Like nickel, mining lithium uses vast amounts of water that must be treated before it can be returned to the environment. “Lithium is like oil—there’s lots of lithium everywhere,” said Musk. Much of lithium mining is done in traditional ways and Musk hopes to change that for lithium supplied to his battery plants. The company has purchased a 10,000-acre site in Nevada where it will separate lithium from clay deposits through a new, much simpler process and ship the lithium directly to the company’s Nevada Gigafactory. Musk claims that there is enough lithium just in Nevada to supply all of the US EV needs.
Structural Battery Pack
Typically, in an EV, battery cells are grouped into modules that are then combined into packs. Packs go into protective casings, often under the floor of the car. The result is heavy, which degrades performance and range.

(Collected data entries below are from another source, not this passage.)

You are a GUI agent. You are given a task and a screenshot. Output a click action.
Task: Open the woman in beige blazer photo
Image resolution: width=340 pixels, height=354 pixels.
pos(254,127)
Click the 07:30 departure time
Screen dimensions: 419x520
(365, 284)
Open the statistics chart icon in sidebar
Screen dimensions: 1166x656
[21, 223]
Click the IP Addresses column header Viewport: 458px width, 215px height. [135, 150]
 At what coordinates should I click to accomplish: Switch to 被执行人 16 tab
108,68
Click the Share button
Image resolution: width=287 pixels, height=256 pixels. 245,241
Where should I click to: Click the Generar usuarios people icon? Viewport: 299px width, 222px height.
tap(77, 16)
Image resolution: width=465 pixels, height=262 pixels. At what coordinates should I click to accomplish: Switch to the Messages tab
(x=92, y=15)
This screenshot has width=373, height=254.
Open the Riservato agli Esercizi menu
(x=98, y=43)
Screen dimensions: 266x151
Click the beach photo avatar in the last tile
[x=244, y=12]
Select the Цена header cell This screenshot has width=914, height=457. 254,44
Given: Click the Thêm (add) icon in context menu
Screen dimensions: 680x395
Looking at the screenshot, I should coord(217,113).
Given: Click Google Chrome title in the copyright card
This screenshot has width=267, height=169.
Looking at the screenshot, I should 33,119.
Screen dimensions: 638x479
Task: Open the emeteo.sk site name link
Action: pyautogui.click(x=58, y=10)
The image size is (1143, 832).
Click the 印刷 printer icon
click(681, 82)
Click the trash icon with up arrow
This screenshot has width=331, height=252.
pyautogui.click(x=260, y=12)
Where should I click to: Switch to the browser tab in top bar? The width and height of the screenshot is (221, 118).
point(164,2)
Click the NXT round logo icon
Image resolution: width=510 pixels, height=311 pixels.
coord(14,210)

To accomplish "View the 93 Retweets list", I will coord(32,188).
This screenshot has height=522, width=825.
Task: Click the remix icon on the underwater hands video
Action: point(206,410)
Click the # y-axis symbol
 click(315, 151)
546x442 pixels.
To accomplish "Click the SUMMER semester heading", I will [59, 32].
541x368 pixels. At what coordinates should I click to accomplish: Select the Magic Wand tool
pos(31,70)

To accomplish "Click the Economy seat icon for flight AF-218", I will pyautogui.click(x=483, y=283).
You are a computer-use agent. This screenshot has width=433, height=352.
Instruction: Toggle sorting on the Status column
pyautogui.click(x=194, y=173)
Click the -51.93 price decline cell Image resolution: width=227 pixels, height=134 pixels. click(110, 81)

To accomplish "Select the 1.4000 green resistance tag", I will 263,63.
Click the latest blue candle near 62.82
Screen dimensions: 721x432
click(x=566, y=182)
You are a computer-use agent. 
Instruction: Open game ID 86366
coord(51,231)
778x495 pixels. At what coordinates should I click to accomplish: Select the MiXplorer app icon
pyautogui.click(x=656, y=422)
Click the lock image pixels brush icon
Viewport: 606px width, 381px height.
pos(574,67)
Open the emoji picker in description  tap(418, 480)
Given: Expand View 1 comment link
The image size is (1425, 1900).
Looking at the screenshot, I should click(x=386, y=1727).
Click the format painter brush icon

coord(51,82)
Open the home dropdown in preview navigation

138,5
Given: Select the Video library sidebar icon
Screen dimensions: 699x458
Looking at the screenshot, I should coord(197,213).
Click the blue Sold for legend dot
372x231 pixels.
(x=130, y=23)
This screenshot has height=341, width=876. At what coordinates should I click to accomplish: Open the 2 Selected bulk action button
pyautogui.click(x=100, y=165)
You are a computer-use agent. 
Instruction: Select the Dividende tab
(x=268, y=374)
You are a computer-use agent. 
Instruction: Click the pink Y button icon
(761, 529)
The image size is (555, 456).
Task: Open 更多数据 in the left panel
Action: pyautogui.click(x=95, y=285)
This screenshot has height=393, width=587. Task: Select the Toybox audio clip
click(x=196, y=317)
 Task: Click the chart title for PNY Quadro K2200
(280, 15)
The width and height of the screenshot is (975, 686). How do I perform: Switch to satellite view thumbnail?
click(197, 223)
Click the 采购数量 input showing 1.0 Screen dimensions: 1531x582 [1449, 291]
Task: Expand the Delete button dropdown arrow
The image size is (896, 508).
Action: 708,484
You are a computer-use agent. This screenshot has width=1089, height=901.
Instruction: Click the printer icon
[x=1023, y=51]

At the Battery Day presentation, Musk and Baglino described a new Tesla idea. The company already has the world’s largest high-strength aluminum casting machine at its Fremont plant. The idea is to make the front and rear sections of the car as single cast aluminum pieces and then tie them together with the pack, located between them. The pack will act as a honeycomb structure, with shear plate aluminum skins on the top and bottom surfaces and the 4680 cells located between the plates to create a stiff structure. There will be no modules or separate case and the pack itself is a stressed structural element that ties together the front and rear of the car. Tesla expects this configuration will give a 14% range increase while requiring 370 fewer parts to build.